Fragmento de origen
'''

No se nos malinterprete. No estamos diciendo que la señora María Antonia Abad Fernández no mereciera las muestras de cariño de quienes han sido su público fiel, sus familiares, amigos y allegados. No pretendemos que se entienda que la señora María Antonia Abad Fernández fuera “la mala” de la película (¡y nunca mejor dicho!), mientras que el señor José Luis Sampedro Sáez habría de ser forzosamente “el bueno”. Esas divisiones maniqueas (¡e infantiles!) entre “buenos” y “malos” no son de recibo en un pensamiento protestante cuando nos atenemos a las palabras de Jesús que afirman haber sólo uno verdaderamente bueno, es decir, Dios (Marcos 10, 18). Lo que pretendemos vehicular con esta reflexión es que, por desgracia, los seres humanos no igualamos a todos en la muerte, no damos a nuestros semejantes un trato equitativo, y que en ocasiones —y ello es síntoma de una carencia realmente grave— no reconocemos el valor de quienes llevan adelante ciertas labores de gran calado pero tal vez no demasiado divulgadas (a lo mejor es que no interesa que se divulguen, las cosas como son), sino que únicamente nos fijamos en aquello que parece más glamoroso, más atrayente por su apariencia. Al parecer, tal es la característica más significativa, se oye por ahí, de los pueblos incultos, a los que es fácil manejar con aquello del panem et circenses de los antiguos romanos, el “pan y circo” que decían —luego se dijo “pan y toros” en nuestras latitudes, pero hoy resulta un tanto impopular; algunos prefieren adaptarlo como “pan y fútbol”, más actual, aunque con idénticos resultados.

'''

Datos proporcionados

'''

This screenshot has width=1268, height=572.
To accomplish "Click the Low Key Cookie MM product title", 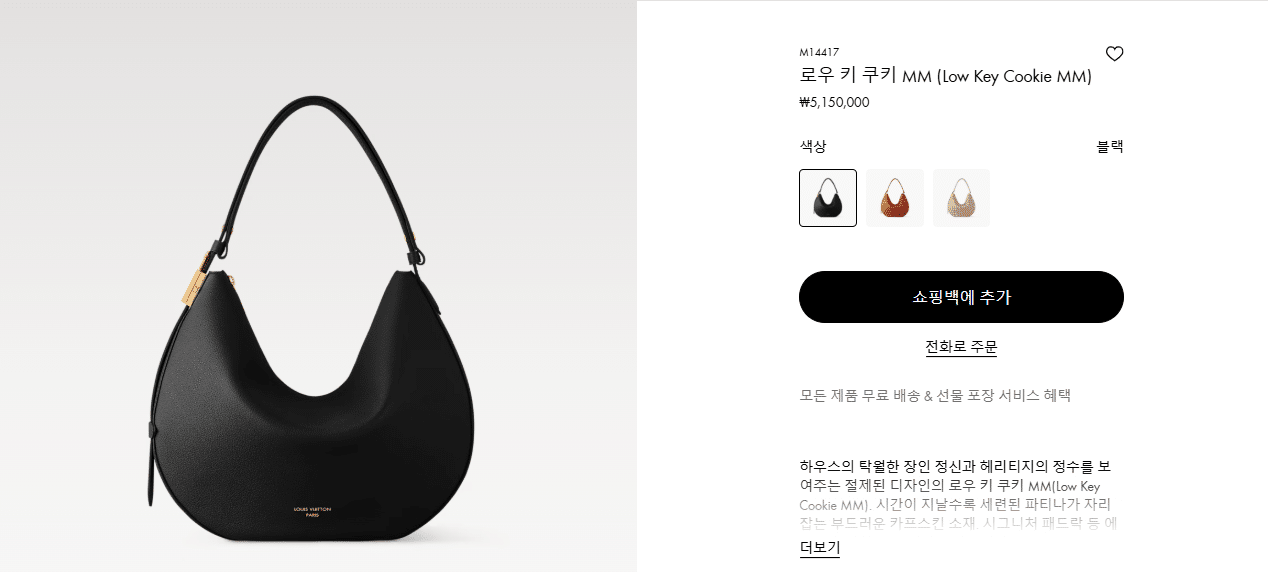I will click(x=946, y=76).
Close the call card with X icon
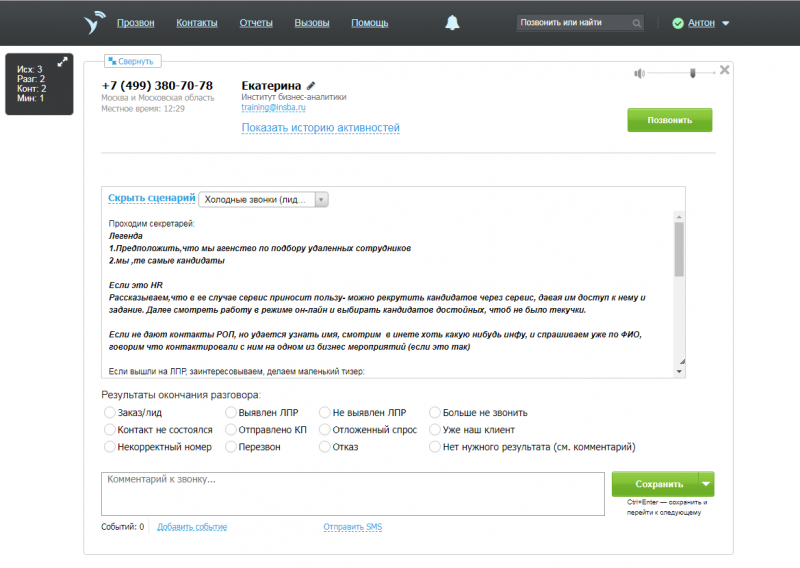Screen dimensions: 800x568 pos(725,70)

'''

Instrucciones
Escribe la continuación de la reflexión sobre el trato desigual ante la muerte a partir de la última frase del fragmento. El material no guarda ninguna relación con la reflexión sobre el trato desigual ante la muerte.

Espacio de respuesta
Desde estas líneas deseamos tan sólo manifestar nuestra admiración a la labor y trayectoria tanto de la gran artista que fue Sara Montiel como del gran pensador y humanista que hemos perdido en José Luis Sampedro. A ambos los encomendamos a las manos misericordiosas de Dios Nuestro Señor, que les proveyó de talentos y les permitió llegar a unas edades avanzadas dándoles ocasión de ejercitarlos en bien de todos.
No nos corresponde emitir sobre estas personas juicios condenatorios por sus errores o desaciertos, que sin duda los tuvieron, humanos como eran; no tenemos autoridad alguna para lanzar anatemas contra ellos en base a asuntos de vida privada o cuestiones ideológicas controvertidas. Si alguien se atreve a tanto, que lo haga y asuma la responsabilidad correspondiente. Como cristianos no podemos jugar a ser Dios. Lo único que ahora nos corresponde es expresar nuestro agradecimiento a la memoria de estas dos figuras públicas por sus trabajos y las repercusiones positivas que éstos han tenido en las vidas de los demás, que han sido muchas, sin duda alguna, aunque en áreas diferentes.
Aunque desgraciadamente no ante los hombres, la muerte sí nos iguala a todos ante los ojos de Dios. Y eso es algo realmente bueno.